2) Currently, because kyoto cabinet didn't have support for multiple identical keys we don't use the DUP options. This leads to quite long keys (1200-1300 bytes in some cases). In the future, it would be nice to have a run-time keylength specifier or something along those lines.

3) Perhaps a mdb_cursor_get_key() function (like kyoto) which doesn't return the data (just the key). As in (2) we store all the data in the key - not sure how much of a performance difference this would make though

4) Creating database with non-sequential keys is very bad (on 4gb databases, 2* slower than kyoto - about 1h30 and uses more memory). I spent quite a bit of time looking at this in perl and then C. Basically I create a database, open 1 txn and then insert a bunch of unordered keys. Up to about 500mb it's fine and nice and quick - from perl about 75k inserts/sec (slow mostly because it's reading from mysql). However after than first 500mb it starts flushing to disk. In a sequential insert case the flush is very quick - 100-200mb/sec or so. However on non-sequential insert I've seen it drop to like 4 or 5mb/sec as it's writing data all over the disk rather than big sequential writes. iostat shows the same ~200tps of write, 100% usage but only 4-10mb/sec of bytes being written.

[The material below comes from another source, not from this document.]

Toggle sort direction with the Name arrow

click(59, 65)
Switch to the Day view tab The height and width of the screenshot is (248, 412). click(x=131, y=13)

However, even when it's not flushing (or when storing data on SSD or memdisk), after the first 500mb performance massively drops off to perhaps 10-15k inserts/sec. At the same time, looking at `top`, once the residential memory hits about 500mb, the 'shared memory' starts being used and residential just keeps on increasing. I'm not sure if this is some kind of kernel accounting thing to do with mmap usage but it doesn't happen for sequential key inserts (for those, shared mem stays around 0, residential stays 500mb). I'm using centos 6 with various different kernels from default to 3.7.5 and the behaviour is the same. I don't really know how to go about looking for the root cause of this but I'm pretty sure that whilst the IO is crippling it in places there is something else going on of which the shared memory increase is a sign. I've tried using the WRITEMAP option too which doesn't seem to affect anything significantly in terms of performance or memory usage.

5) pkgconfig/rpms would be really nice to have. Or do you expect it to just be bundled with a project as eg the perl module does?

Thanks,

Mark

Show replies by date

Quanah Gibson-Mount

22 Aug 22 Aug

12:25 p.m.

--On Thursday, August 22, 2013 9:59 PM +0300 Mark Zealey spam@markandruth.co.uk wrote:

...

pkgconfig/rpms would be really nice to have. Or do you expect it to

just be bundled with a project as eg the perl module does?

Debian and FreeBSD both have packages of the latest release 0.9.7. But no, the OpenLDAP Foundation never provides distribution specific packages.

--Quanah

Quanah Gibson-Mount Lead Engineer Zimbra, Inc -------------------- Zimbra :: the leader in open source messaging and collaboration

Howard Chu

1:37 p.m.

Mark Zealey wrote:

...

Hi Howard, I've now got lmdb working with powerdns in place of kyoto - nice and easy to do thanks! Maximum DNS query load is a little better - about 10-30% depending on use-case, but for us the main gain is that you can have a writer going on at the same time - I was struggling a bit with how to push updates from a different process using kyoto. There's a few issues and things I'd like to comment on though:

Can you update documentation to explain what happens when I do a

mdb_cursor_del() ? I am assuming it advances the cursor to the next record (this seems to be the behaviour). However there is some sort of bug with this assumption. Basically I have a loop which jumps (MDB_SET_RANGE) to a key and then wants to do a delete until key is like something else. So I do while(..) { mdb_cursor_del(), mdb_cursor_get(..., MDB_GET_CURRENT)}. This works fine mostly, but roughly 1% of the time I get EINVAL returned when I try to MDB_GET_CURRENT after a delete. This always seems to happen on the same records - not sure about the memory structure but could it be something to do with hitting a page boundary somehow invalidating the cursor?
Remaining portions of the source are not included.